For me, little regrets get washed over and rounded down because I can’t let them accumulate. The big things stick in my throat like a splintered bone, making it hard to breathe and filling me with regret. A lot of my writing relies on my innate negative capability and I structure so many things as a “yes, but,” statement that sometimes it’s deliberately vague which way I truly feel.

I regret that I am permanently banned from Equinox Fitness because I threw a tantrum over waiting 20 minutes with a stroller for their one elevator. There’s more to it than that though I’ve decided that for this telling, there is no room for equivocation.

Someone that I once considered my best friend told me in no uncertain terms to fuck all the way off and never contact them again. They haven’t blocked me but I didn’t even respond when I was told off. I have made a rebuttal argument in my head, decided it would get me nowhere and moved on with my life. Maybe I do deserve it. Maybe my words should have consequences. People don’t have to be my friend forever, I get it, I can be too much for some people. I never had a falling out with most people I’ve known and if I saw any of them today I would be more than cordial. There are others who have grown so far away from me that trying to befriend them again would be a waste of everyone’s time. I know from experience that the ones that are meant to stay in my life always will. I don’t regret the people I surround myself with and I don’t think they regret their association with me.

I will always regret not spending more time with my dad though I was a lonely teenager who finally fit in with cool people and I couldn’t get enough of that. I regret not asking more questions and listening more and I made up for it by getting those questions answered even if it was much later in life.

I regret being so insecure that I started smoking cigarettes and took a few years to give it up. I regret joking that I would never go to the gym until they put in ashtrays. I regret not exercising more than skateboarding and the occasional pick up game for most of my 20s. It wasn’t until my wife and I were faced with the prospect of losing a friend to the gym life that we decided to exercise. It also helped that during a physical the doctor pegged me at 196 and I said I’d never top 200 pounds while I could still walk.

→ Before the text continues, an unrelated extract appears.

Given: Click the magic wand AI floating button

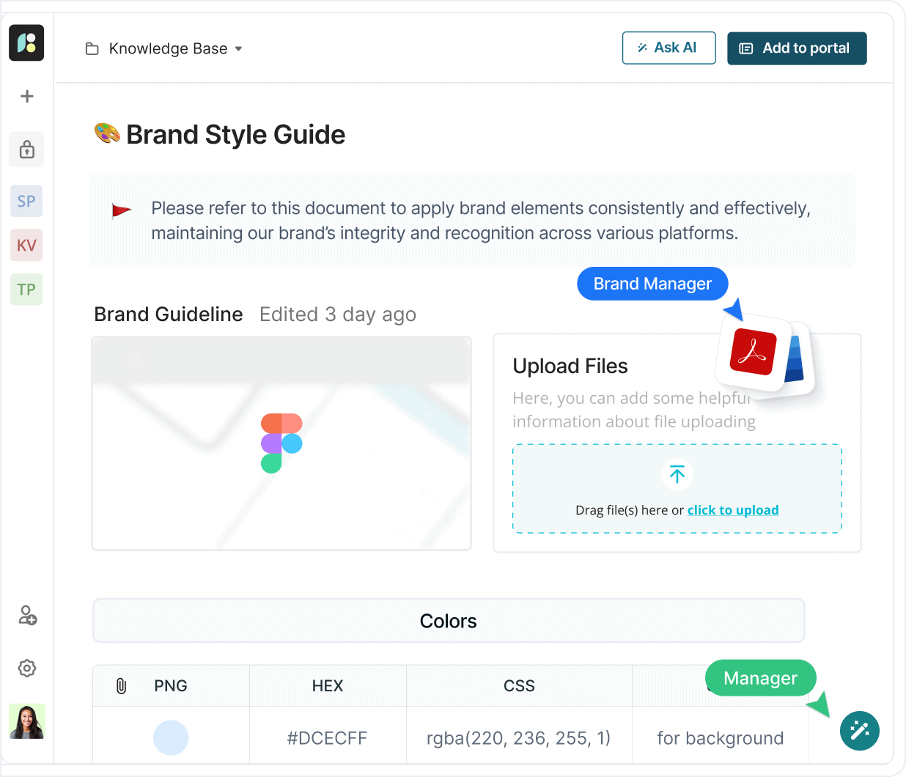Looking at the screenshot, I should pos(859,730).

Any time I saw something I thought would make a cool tattoo I remember how in my first issue I praised Rudolph Giuliani. I regret that very much though at the time, he was my celebrity neighbor that I saw in the bank and he was making a name for himself as DA, prosecuting mobsters and Wall Street scammers. Like many others, I was very wrong about him. Ditto for Bonaduce. I can’t believe called him “honest” when it turns out his whole zine persona is a lie. I may not regret a tattoo but I’d rather not take the chance.

I met my wife while I was insulting strangers in a chat room. Fuck, that makes me sound so old. You get what you deserve, Mister Job. That must mean I also deserve my wife and kids. I have so much and if I deserve it, well, thanks, I guess.

When my elderly neighbor pays me in Amazon gift cards that I do not need for tech support that I do not want to give, I wind the clock back. When I let everyone else at the four-way stop sign go first, an angel gets a handjob. When I keep my hilarious but mean comment to myself, I die a little inside though it’s better than regret and a scolding from my wife.

When Graham was 18 we went to Toronto and he grew a beard to get some legal weed. You only have to be 19 there and he looked the part. It’s what I would have done. The next day I casually asked if he had pulled it off. He said it took a few tries to find a place that didn’t care and I was proud of him. I didn’t tell him to do it, he’s learning how to make himself happy and make shit happen. I know weed is bad for the developing mind but maybe anxiety and depression are worse. I don’t know any teenagers who don’t have a little anxiety and depression, it comes with the armpit hair and changes in your voice.

It’s impossible to live without any regret though I would say that part of your growth should be learning to forgive yourself and accept yourself. I did that a long time ago and was often told I was arrogant and obnoxious for feeling that way. As noted scholar Dennis Rodman once said, “I'm not gonna never win with you people.”